Extract the lines of the records starting at the one containing "Select the 34.2" and ending at the one containing "Looking at the screenshot, I should click(317, 131).", and copy them out verbatim.

GIVEN RECORDS:
• • •

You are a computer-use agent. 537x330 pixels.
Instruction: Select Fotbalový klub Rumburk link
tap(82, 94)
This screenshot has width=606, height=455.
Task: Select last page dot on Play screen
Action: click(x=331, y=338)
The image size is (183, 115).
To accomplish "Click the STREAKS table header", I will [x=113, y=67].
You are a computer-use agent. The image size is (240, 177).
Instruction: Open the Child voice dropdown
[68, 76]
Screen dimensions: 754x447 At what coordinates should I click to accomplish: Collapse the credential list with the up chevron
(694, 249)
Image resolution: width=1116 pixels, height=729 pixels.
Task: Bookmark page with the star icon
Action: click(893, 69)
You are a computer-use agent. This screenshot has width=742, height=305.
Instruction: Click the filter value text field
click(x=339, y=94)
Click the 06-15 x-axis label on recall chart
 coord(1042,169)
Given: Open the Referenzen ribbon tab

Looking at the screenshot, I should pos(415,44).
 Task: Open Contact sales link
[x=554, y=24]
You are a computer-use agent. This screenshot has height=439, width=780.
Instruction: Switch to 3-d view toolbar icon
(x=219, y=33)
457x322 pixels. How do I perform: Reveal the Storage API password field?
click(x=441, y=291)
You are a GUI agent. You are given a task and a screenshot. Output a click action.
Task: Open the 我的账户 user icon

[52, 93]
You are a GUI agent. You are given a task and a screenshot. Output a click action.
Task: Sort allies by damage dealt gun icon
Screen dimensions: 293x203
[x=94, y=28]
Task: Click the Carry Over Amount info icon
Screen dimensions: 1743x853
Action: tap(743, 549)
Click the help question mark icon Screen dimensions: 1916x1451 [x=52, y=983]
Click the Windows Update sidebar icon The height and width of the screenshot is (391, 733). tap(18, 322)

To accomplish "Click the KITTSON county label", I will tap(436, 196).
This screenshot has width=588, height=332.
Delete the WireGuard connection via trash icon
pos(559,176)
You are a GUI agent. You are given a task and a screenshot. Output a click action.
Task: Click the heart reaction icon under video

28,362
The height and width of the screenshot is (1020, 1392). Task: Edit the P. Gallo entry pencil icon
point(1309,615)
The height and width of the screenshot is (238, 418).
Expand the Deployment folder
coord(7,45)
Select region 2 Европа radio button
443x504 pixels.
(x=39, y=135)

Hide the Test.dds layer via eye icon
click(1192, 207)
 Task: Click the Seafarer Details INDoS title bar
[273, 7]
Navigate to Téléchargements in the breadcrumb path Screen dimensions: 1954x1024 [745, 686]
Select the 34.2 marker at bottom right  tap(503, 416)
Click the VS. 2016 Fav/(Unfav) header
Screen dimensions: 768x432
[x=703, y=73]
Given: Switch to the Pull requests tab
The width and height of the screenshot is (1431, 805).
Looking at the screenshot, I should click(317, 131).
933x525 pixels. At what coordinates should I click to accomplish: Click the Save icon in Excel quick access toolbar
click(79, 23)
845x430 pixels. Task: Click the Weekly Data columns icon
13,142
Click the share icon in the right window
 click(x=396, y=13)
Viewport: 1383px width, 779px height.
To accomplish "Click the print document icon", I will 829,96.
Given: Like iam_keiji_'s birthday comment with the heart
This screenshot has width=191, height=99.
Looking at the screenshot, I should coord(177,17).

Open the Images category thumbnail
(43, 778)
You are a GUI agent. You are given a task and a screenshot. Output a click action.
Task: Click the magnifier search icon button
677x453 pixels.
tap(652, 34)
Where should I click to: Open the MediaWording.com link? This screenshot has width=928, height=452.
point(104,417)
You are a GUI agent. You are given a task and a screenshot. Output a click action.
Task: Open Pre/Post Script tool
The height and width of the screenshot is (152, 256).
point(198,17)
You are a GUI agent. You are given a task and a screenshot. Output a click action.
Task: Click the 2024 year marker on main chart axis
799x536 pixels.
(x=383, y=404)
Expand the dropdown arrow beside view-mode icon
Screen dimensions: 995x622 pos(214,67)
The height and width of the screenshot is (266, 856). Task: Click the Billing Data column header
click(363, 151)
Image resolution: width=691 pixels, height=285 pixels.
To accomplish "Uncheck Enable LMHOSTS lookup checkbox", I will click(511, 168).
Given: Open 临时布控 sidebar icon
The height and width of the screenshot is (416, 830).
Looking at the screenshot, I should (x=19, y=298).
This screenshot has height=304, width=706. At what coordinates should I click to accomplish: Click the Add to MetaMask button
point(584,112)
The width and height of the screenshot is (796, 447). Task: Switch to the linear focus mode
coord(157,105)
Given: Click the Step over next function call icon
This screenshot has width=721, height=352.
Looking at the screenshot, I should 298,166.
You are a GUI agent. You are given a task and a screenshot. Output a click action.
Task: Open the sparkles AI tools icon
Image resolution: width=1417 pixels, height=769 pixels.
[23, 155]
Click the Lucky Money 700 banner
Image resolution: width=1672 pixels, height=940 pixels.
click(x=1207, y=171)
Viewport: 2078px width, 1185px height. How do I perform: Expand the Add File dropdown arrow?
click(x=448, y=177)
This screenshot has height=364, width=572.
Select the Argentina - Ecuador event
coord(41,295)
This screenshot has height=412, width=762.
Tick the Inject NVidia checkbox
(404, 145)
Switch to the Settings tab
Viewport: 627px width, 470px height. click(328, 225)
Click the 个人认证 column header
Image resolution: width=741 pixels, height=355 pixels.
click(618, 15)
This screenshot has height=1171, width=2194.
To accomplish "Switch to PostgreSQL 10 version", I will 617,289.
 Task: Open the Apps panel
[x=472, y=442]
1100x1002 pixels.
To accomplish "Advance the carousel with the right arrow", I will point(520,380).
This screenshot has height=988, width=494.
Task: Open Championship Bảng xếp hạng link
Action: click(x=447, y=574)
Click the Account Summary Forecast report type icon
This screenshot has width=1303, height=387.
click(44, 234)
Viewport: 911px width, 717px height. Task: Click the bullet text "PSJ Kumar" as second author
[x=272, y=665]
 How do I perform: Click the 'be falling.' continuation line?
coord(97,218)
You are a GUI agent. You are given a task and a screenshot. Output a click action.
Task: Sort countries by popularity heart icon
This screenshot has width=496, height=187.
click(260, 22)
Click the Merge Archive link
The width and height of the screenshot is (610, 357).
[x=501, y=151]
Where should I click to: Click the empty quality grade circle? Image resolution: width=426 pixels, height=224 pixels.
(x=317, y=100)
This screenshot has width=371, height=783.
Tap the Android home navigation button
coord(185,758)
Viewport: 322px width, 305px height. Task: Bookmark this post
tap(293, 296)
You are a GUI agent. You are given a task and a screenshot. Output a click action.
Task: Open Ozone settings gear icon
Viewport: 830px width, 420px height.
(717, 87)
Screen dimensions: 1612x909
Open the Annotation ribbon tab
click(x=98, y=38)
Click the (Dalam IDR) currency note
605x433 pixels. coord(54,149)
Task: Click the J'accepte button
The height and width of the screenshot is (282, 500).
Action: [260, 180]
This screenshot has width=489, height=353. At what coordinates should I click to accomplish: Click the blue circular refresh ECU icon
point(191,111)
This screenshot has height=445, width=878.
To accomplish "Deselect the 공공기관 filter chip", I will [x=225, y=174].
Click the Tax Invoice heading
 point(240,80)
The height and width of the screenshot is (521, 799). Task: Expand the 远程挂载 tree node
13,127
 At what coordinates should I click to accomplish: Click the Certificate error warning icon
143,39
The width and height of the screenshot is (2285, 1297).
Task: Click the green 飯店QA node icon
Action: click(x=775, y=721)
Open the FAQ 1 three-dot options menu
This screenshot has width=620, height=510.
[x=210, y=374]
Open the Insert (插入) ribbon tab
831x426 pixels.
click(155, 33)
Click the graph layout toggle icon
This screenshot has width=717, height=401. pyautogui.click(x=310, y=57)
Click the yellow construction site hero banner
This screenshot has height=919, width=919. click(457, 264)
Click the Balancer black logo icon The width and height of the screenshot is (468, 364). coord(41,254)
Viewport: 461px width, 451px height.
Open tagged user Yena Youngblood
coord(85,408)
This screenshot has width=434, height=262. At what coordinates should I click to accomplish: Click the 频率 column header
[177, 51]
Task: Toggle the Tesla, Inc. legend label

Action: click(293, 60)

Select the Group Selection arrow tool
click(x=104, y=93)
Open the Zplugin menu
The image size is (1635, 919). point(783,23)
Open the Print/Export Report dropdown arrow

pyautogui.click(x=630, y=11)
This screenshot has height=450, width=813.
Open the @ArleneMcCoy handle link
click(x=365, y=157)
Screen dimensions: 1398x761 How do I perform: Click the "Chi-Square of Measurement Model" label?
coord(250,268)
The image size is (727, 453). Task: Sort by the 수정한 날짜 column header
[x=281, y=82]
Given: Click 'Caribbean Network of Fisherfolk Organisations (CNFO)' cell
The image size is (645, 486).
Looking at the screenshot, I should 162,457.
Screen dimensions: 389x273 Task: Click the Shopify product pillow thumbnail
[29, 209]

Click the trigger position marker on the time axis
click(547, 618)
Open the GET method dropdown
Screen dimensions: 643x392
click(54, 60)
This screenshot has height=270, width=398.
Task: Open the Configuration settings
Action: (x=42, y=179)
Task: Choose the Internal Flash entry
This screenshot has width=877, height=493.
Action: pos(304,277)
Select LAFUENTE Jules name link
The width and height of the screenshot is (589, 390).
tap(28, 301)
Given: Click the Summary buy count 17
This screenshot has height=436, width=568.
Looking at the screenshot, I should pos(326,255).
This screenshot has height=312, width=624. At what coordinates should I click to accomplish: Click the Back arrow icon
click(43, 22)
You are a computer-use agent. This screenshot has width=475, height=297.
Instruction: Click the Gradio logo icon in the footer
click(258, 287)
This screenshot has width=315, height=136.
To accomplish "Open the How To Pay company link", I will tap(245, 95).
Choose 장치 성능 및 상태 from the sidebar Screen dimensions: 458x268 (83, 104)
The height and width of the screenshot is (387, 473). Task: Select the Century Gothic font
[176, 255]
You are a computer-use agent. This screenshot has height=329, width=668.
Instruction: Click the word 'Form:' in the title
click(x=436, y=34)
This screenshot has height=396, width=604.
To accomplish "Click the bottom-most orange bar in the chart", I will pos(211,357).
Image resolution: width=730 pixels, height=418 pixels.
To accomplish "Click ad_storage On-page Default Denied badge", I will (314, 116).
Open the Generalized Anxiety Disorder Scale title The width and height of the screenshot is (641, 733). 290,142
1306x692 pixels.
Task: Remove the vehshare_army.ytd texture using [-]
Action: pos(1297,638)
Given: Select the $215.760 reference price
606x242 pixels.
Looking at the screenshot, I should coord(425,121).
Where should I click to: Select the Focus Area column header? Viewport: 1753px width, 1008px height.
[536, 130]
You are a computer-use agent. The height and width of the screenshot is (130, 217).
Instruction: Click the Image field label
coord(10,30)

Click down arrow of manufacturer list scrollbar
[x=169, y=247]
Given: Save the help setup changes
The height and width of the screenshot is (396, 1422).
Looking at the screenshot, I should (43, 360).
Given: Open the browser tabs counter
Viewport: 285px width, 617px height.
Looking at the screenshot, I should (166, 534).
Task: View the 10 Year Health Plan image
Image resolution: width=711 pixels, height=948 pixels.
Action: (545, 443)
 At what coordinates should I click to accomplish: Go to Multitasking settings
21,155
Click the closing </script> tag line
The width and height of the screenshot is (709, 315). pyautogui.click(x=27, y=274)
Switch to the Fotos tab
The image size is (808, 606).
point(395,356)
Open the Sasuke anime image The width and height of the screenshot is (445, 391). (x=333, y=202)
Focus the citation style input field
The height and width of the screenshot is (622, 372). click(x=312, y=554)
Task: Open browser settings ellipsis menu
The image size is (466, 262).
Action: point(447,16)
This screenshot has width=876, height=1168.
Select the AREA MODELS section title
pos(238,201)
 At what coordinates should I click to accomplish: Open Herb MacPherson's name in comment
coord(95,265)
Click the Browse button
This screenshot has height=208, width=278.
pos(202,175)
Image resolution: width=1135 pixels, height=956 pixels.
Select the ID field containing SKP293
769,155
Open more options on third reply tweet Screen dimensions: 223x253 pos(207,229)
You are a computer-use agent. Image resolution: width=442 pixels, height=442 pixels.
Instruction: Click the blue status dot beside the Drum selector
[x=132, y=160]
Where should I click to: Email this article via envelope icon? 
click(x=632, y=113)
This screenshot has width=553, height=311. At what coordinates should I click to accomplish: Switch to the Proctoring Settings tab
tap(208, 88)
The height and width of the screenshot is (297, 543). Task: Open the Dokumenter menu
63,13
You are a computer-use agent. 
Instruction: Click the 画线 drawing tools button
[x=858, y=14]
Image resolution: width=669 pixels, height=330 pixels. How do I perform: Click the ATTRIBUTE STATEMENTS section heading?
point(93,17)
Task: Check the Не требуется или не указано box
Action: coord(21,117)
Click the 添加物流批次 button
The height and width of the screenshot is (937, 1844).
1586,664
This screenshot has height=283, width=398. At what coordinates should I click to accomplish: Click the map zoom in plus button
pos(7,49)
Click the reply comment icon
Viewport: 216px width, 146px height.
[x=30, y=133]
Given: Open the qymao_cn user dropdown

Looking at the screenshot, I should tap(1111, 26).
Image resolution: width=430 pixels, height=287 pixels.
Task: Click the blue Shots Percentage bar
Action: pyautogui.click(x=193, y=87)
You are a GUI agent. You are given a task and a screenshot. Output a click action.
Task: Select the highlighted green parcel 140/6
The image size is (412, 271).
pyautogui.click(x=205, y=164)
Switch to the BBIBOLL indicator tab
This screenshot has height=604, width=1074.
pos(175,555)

• • •

SOLVED PROBLEM:
Select the 34.2 marker at bottom right  tap(503, 416)
Click the VS. 2016 Fav/(Unfav) header
Screen dimensions: 768x432
[x=703, y=73]
Given: Switch to the Pull requests tab
The width and height of the screenshot is (1431, 805).
Looking at the screenshot, I should click(317, 131).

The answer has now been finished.